ReviewEpoxy thermosets and materials derived from bio-based monomeric phenols: Transformations and performances
Graphical abstract
Introduction
In 1900, 41% of the materials used in the US were renewable, but by 1995 only ∼6% of the materials consumed were renewable. To foster and promote sustainability, developing renewable bio-based polymers and derived materials from biosources such as plant-derived feed stocks and natural monomers become a focus of intensive research. In this filed, three major challenges should be well addressed: (1) relatively high cost of certain biomass feedstocks and related biorefinery technologies; (2) mechanical and thermal properties, processability, barrier properties, durability, and other physical properties that are often not competitive with fossil-fuel derived plastics; and (3) the lack of universally accepted quantitative metrics on economical sustainability [1], [2], [3], [4]. Thermosetting polymers and related materials, such as polyurethanes, phenolic resins, urea-formaldehyde resins, unsaturated resins, amino resins, epoxy resins, etc. are produced in huge volume worldwide. Among these, epoxy resins have many advantages, such as high corrosive resistance and adhesion strength, favorable processing ability, low curing shrinkage, excellent mechanical, thermal and electrical properties, versatile formulation flexibilities, and good processing ability. Epoxy thermosets and downstream materials are extensively used in protective coatings, adhesives, constructions, high-performance composites, electrical engineering, electronic encapsulation, and so forth. Their global market, about 21.5 billion dollars in 2016, will expand to 27.5 billion dollars by 2020, with epoxy composites and adhesives in the strongest demand [5].

####################

> [Given exercise A]: In the epoxy review, shorten the paragraph beginning "In 1900, 41% of the materials" into a bulleted list that keeps its main facts.

####################

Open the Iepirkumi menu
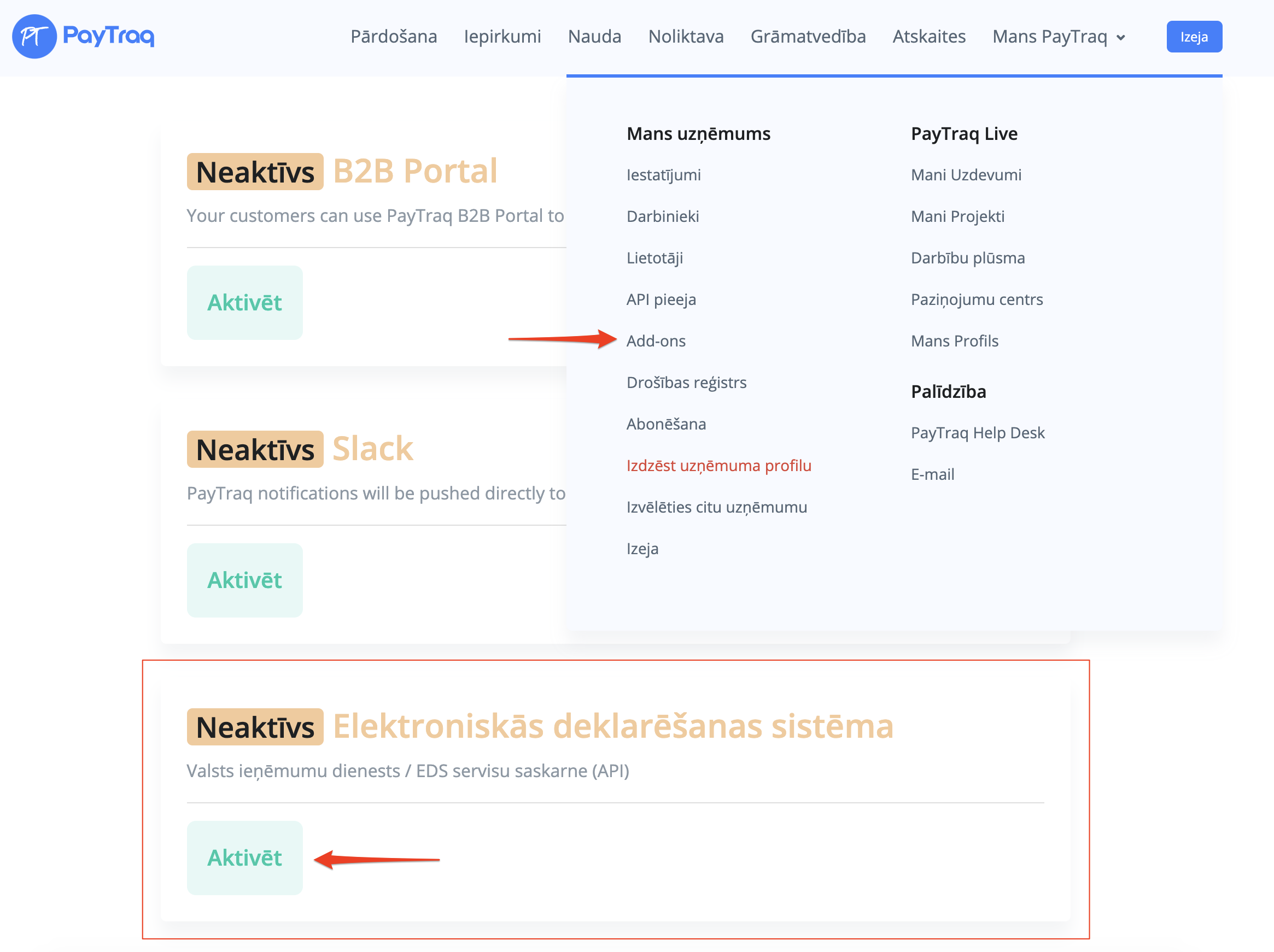Viewport: 1274px width, 952px height. click(x=502, y=36)
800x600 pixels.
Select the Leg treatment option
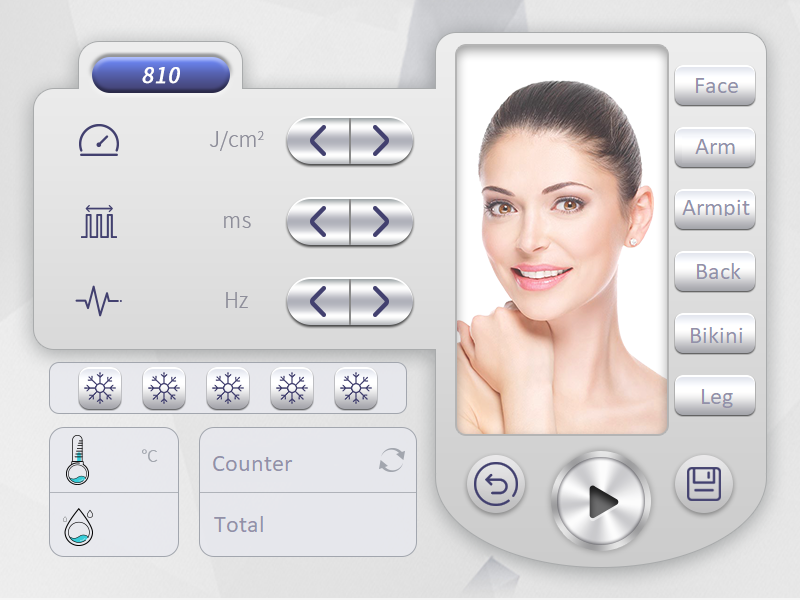pyautogui.click(x=714, y=397)
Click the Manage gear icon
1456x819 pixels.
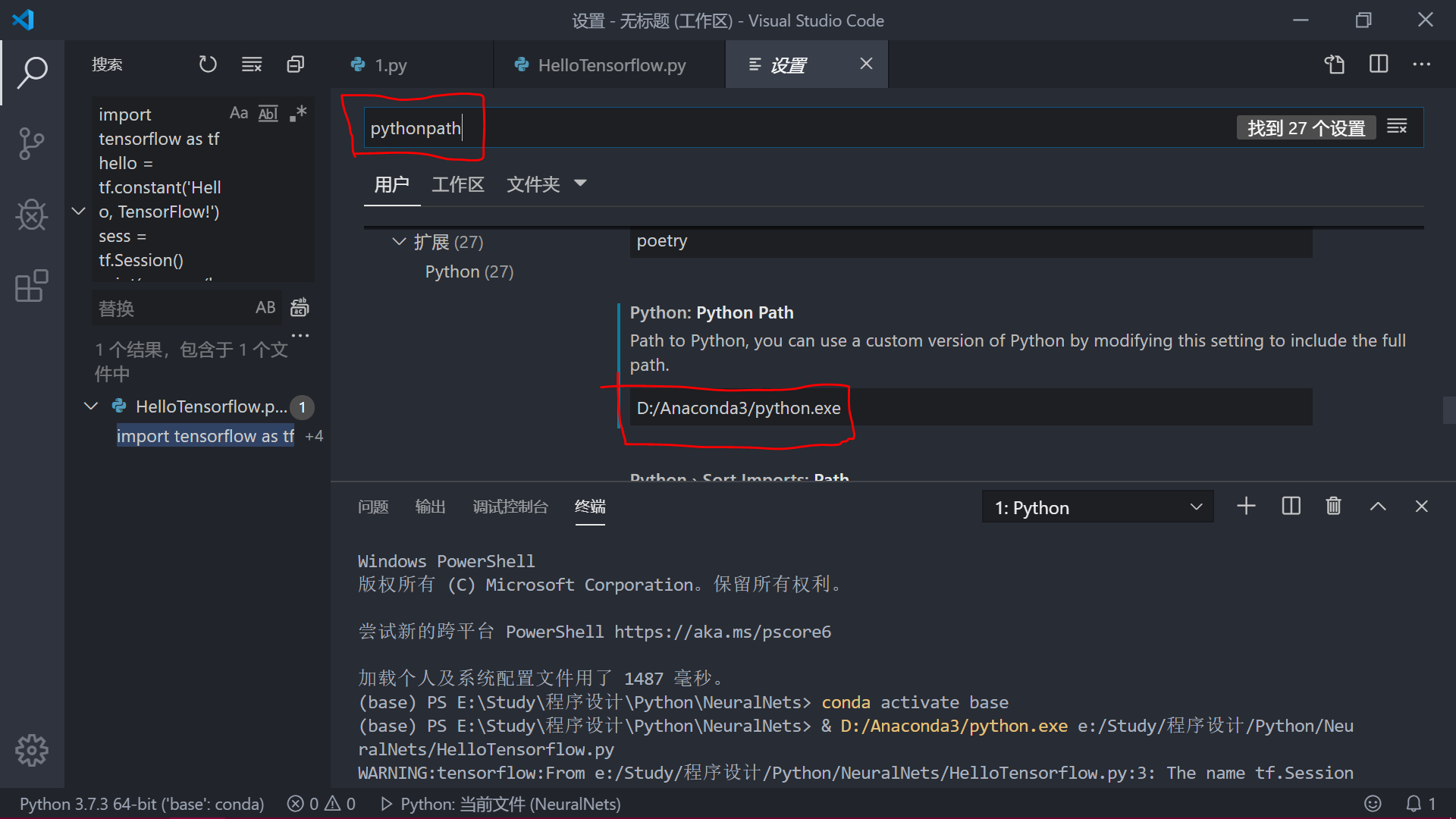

####################

> [Given exercise B]: In the rows, reproduce the part from the line containing "800x600 pixels." through the end of the rows, keeping the requests, and increase every click coordinate in the answers by 7. Leave the pictures out.

> [Finished answer A]:
- Renewable materials fell from 41% of US material use in 1900 to about 6% in 1995.
- Bio-based polymers made from plant feedstocks and natural monomers are now a focus of intensive research to promote sustainability.
- The field faces three challenges:
  - high costs of some biomass feedstocks and biorefinery technologies
  - physical properties that often can't compete with fossil-fuel plastics
  - no universally accepted quantitative metrics for economic sustainability
- Thermosetting polymers such as polyurethanes, phenolic, urea-formaldehyde, unsaturated, amino, and epoxy resins are produced in huge volumes worldwide.
- Epoxy resins offer:
  - high corrosion resistance and adhesion strength
  - good processability and low curing shrinkage
  - excellent mechanical, thermal, and electrical properties
  - flexible formulation
- Their uses include:
  - coatings and adhesives
  - construction
  - high-performance composites
  - electrical engineering
  - electronic encapsulation
- The global epoxy market was about $21.5 billion in 2016 and is projected to reach $27.5 billion by 2020. Composites and adhesives show the strongest demand.

> [Finished answer B]:
800x600 pixels.
Select the Leg treatment option
pyautogui.click(x=721, y=404)
Click the Manage gear icon
1456x819 pixels.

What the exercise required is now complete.